(DIRECTIONS FOR THIS TASK)
Please repeat, precisely as written, only the lines from the one containing "Where should I" through the last line of the records below, pictures omitted.

______

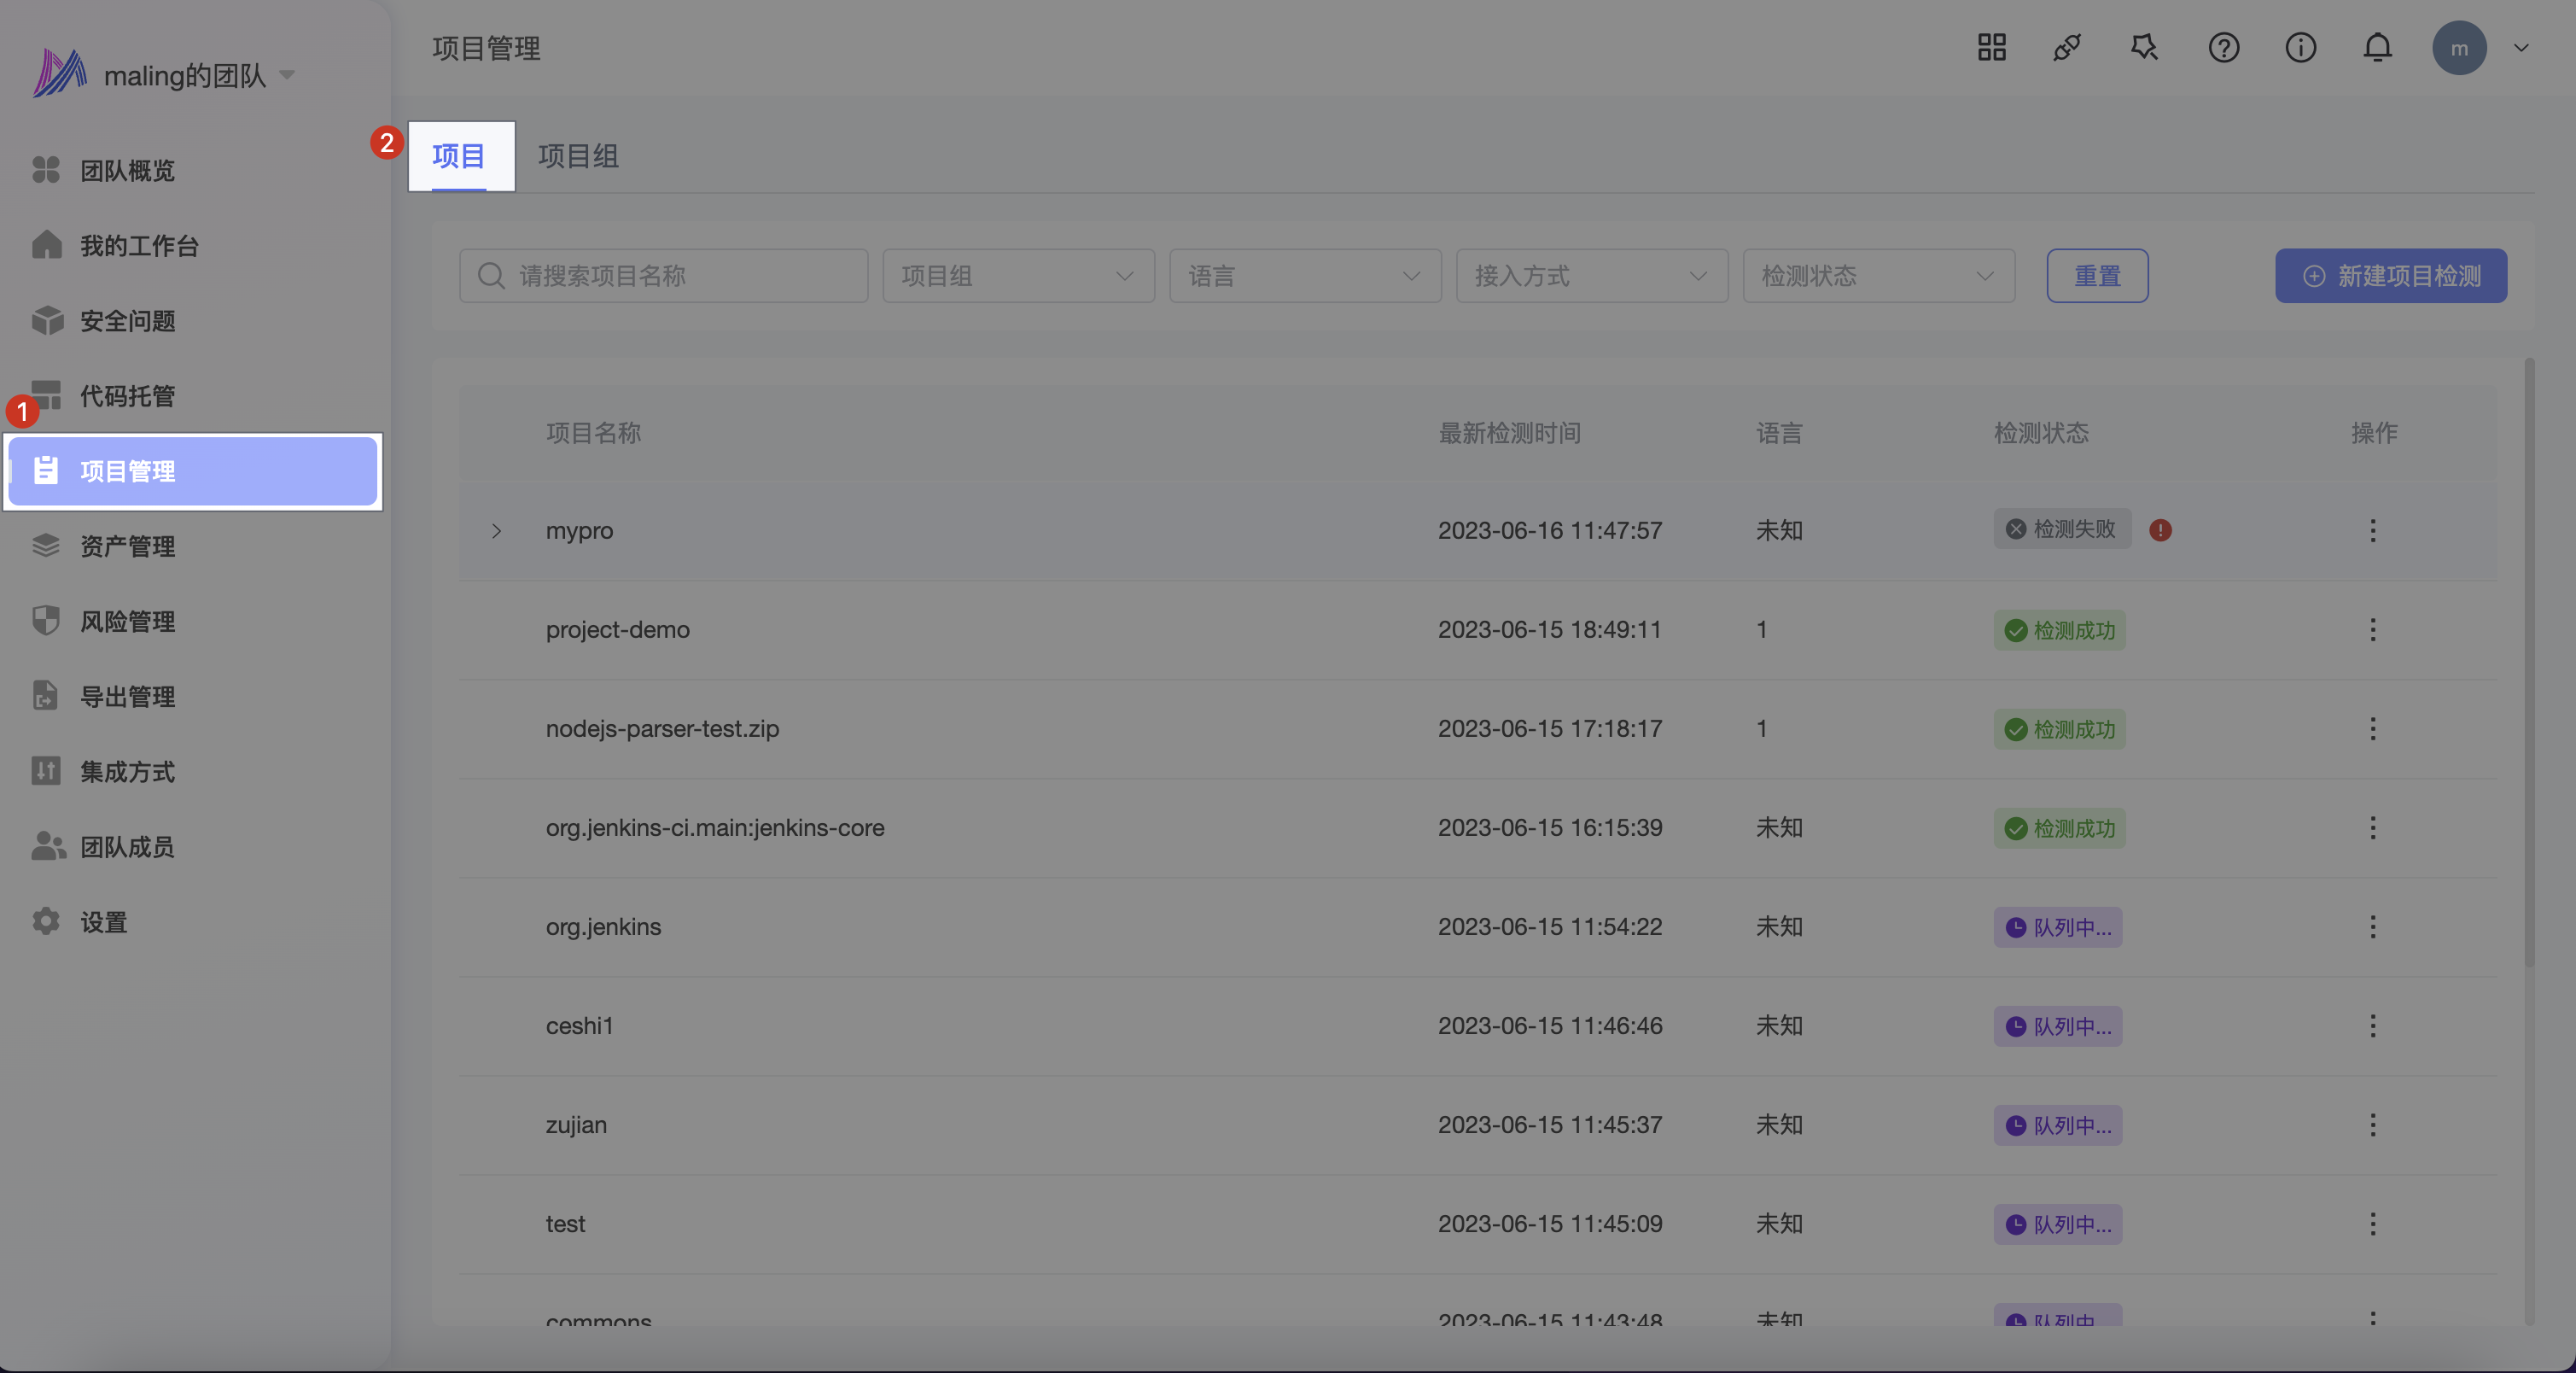This screenshot has width=2576, height=1373.
Task: Click the 新建项目检测 button
Action: point(2390,276)
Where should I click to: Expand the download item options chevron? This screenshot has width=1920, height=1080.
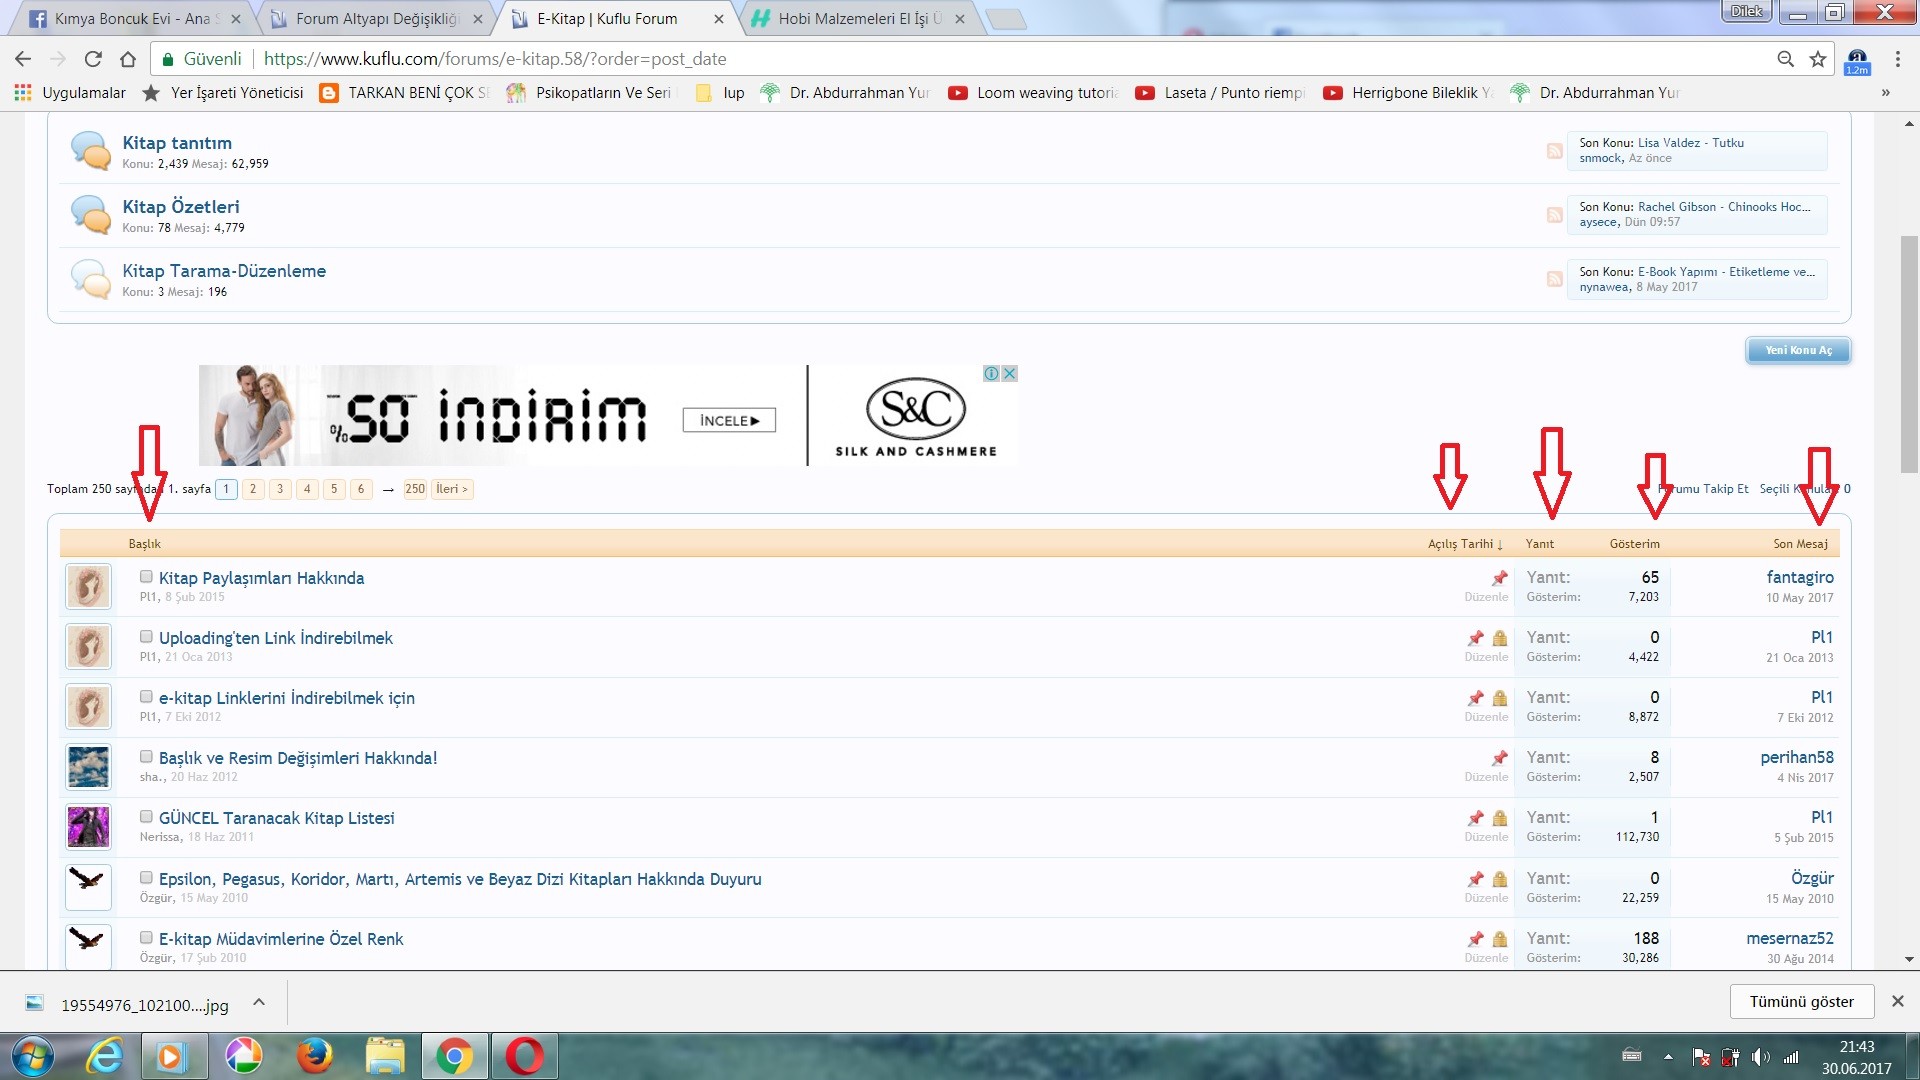click(x=259, y=1002)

______

(TASK RESULT)
Where should I click to: Expand the download item options chevron? This screenshot has width=1920, height=1080.
click(x=259, y=1002)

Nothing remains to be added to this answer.